If the best way to make someone else look bad is to make yourself look good, what’s the best way to make yourself look bad? A lot of people would argue that it’s to prove your a phoney somehow, but I’m starting to wonder if that’s not quite the most effective way to self-sabotage.
The worst thing you can possibly do as a leader – in whatever arena you lead – is walk away. Once you’ve taken up the mantle of tribe leader, and all of the privileges and responsibilities that go with that, it doesn’t matter any longer how big or small the tribe itself is. When you’re the leader, the entire breath of the tribe comes from how you interact with it. How you encourage its growth. If you step off – even if you nominate a new leader, or one steps in – the burning of that bridge will invariably spread further than you expect.
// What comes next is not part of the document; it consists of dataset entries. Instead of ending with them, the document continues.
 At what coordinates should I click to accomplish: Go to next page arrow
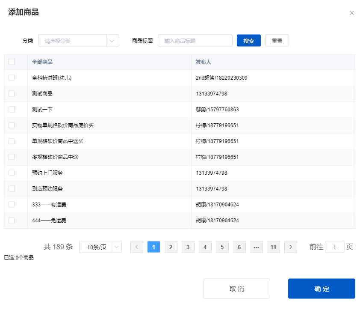[291, 247]
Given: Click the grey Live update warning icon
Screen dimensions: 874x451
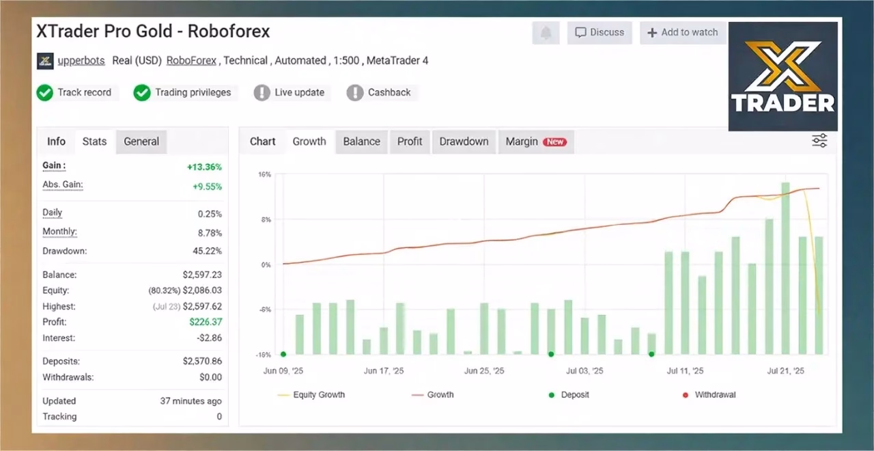Looking at the screenshot, I should pos(262,93).
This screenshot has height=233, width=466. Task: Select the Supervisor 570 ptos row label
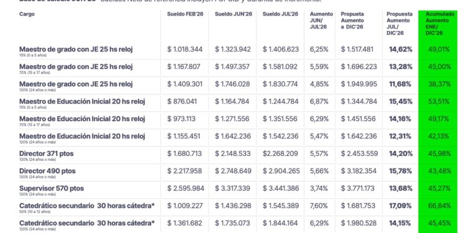pyautogui.click(x=52, y=188)
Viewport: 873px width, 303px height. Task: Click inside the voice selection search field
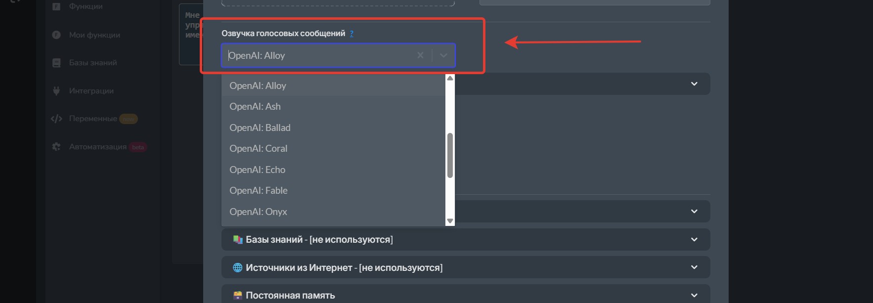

Part of this is because any kind of leadership is public. Your tribemates are members of other tribes, and rest assured, they’ll tell these other groups exactly how you behaved as a leader. It also affects those to whom you were spokesperson for your group. As the leader, you’re the face of the group, and when you walk away, these other groups will see that and start asking questions. They’ll never get the real answers – your followers won’t tell your story for you any more accurately for your disappearance, if they tell it at all. And in this case, respectful silence has no benefit. It leads to speculation in the opposition, and speculation is never a good sign.
How you quit does matter. Moving on is not the same as walking away – finding a better purpose, dissolving a group which has accomplished its task, these are all valid reasons, and there are more. What makes the difference between the end of a task and abandonment is timing and disclosure. If it’s well known that you’re finishing your term at a given time, or that the task will take a specified period, that’s cool. In some instances it may even drive people harder and make them happier with you as a leader – assuming you stand up to your promises as laid out.
Quitting is worse. It’s the most absolute self-sabotage. Having a leader quit tends to make people feel as though they’ve been led on, that there was never any end in sight, or that any goals that you introduced meant nothing and all of their work was meaningless as well.